# Walmart Jug Lines



## rkerhs409 (Aug 15, 2006)

I was walking around the fishing section at Walmart this morning and saw they had a couple jugs for around $5 each. The thing is they were a burnt orange color. I kind of fell sorry for some guy that buys them and gets a ticket for not being white. I know orange is for commercial fisherman. Just found this a little odd.
http://www.walmart.com/ip/Little-Stinker-Pop-Up-Glow-N-Dark-Fish-A-Noodle/19593657


----------



## redexpress (Apr 5, 2010)

It's WalMart. They know nothing! 
Last year I heard that they were going to expand the sporting goods dept. Nothing yet. I keep threatening I'm not going to set foot in there again, but sometimes there's no choice. I wonder if it's the local manager, or WalMart corporate that can't hit their butts with both hands? Can't keep the same thing on the shelf for 3 weeks. If you see it and like it, you better buy it now. 
Drive to Baytown Academy, but it ain't much better. Turning into a clothing store.


----------



## rkerhs409 (Aug 15, 2006)

So true, just wish we had a Marburgers closer.

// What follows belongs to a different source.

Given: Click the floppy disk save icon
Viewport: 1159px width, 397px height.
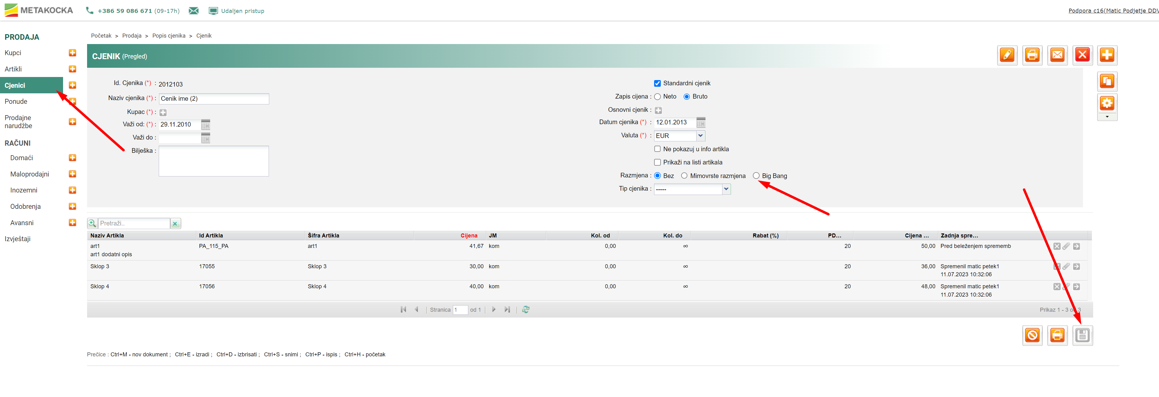Looking at the screenshot, I should 1082,335.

Walmart does not have any control what they get. Some guy sitting somewhere in AK determine what merchandize every store gets.


----------



## redexpress (Apr 5, 2010)

Yeah, don't even have Lewie's anymore. Soon be a liquor store is the rumor.


----------



## Sunbeam (Feb 24, 2009)

Bentonville buys and the distribution centers ship according to a stores history and location.
No human fisherman type input.
Academy is becoming the "empty peg board" store.
I was in the one on I45 north looking for swivels. Found one lousy pack and they were too small. Rows ans rows of empty pegs.


----------



## SHARKTEETH (Aug 7, 2005)

Bought 4 catfish noodles from Livingston WalMart today, they were all white. But I have seen the orange ones.


----------



## troutless (Feb 17, 2006)

I saw some in the Conroe Walmart a couple of day. But I made some a couple of years ago.


----------



## P (Nov 18, 2012)

rotella T jugs


----------



## P (Nov 18, 2012)

*trinity*

yummy


----------



## rkerhs409 (Aug 15, 2006)

I made 50 flagging jugs last year and don't need anymore. Just ran across them and found the color odd. Been trying to get out but weather keep screwing up the weekends.

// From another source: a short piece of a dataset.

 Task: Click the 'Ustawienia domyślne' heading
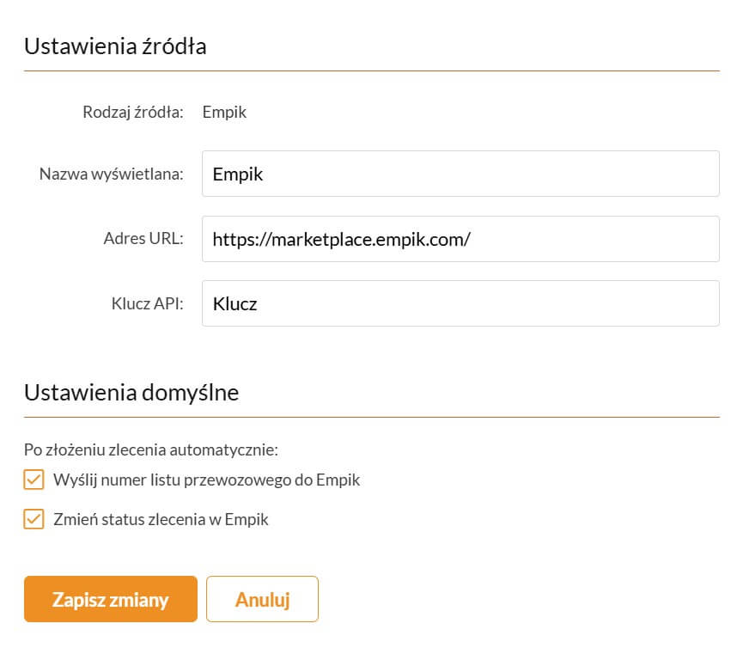[x=131, y=393]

50 Rotella jugs would take up a lot of room


----------



## slimshady123 (Feb 5, 2013)

lewie's was the place to go


----------



## P (Nov 18, 2012)

we have a new bait shop in romayor if there is something your looking for the nice lady would be glad to order it if your up that way


----------



## bearintex (Feb 7, 2006)

TPWD is dropping the white requirement this coming go-round. Just can't be orange, those are commercial only.


----------